Collected data entries:
________________

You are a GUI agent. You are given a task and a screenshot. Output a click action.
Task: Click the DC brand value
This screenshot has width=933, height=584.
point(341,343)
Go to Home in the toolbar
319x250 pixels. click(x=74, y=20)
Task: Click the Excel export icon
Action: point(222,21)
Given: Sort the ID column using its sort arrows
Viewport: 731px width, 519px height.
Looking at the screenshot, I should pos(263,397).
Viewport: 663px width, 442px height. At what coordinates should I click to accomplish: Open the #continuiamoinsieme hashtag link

________________

Work to complete:
Each entry above is to be quoted exactly.

Solution for this problem:
You are a GUI agent. You are given a task and a screenshot. Output a click action.
Task: Click the DC brand value
This screenshot has width=933, height=584.
point(341,343)
Go to Home in the toolbar
319x250 pixels. click(x=74, y=20)
Task: Click the Excel export icon
Action: point(222,21)
Given: Sort the ID column using its sort arrows
Viewport: 731px width, 519px height.
Looking at the screenshot, I should pos(263,397).
Viewport: 663px width, 442px height. At what coordinates should I click to accomplish: Open the #continuiamoinsieme hashtag link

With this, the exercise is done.